## WORK TO COMPLETE
Count the lines below that contain the string "colorbar", and give only that number.

--- EXERCISE INPUTS ---

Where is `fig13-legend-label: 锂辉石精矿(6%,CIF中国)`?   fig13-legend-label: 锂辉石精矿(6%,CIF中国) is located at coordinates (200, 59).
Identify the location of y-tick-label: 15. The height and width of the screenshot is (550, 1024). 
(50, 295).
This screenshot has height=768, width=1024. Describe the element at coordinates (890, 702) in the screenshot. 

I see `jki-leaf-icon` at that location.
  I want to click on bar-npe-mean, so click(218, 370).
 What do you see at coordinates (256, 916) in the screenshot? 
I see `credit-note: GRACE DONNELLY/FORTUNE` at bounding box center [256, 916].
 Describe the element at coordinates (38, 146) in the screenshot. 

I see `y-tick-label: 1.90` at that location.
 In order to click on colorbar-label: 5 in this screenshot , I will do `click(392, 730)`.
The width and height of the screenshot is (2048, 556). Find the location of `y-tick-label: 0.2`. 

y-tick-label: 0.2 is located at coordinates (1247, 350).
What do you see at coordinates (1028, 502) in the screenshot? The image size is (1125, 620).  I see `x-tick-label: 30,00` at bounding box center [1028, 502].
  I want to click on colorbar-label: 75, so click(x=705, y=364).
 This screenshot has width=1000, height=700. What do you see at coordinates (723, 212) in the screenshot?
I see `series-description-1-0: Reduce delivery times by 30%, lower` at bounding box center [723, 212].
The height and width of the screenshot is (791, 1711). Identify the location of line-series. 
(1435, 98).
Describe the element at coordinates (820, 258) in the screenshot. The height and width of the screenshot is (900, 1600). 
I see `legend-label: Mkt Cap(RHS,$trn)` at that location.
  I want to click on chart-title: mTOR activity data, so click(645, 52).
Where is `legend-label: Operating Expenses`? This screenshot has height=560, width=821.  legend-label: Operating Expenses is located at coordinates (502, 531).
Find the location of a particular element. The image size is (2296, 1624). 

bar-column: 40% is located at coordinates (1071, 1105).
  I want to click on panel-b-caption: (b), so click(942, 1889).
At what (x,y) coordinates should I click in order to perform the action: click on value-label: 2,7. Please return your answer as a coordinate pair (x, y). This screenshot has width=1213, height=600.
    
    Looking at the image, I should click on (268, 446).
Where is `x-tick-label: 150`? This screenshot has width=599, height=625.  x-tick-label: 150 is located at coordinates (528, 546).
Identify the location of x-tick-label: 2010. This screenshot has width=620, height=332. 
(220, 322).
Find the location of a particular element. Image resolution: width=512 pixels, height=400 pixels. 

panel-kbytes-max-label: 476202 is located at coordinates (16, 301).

---

## WRITTEN ANSWER
2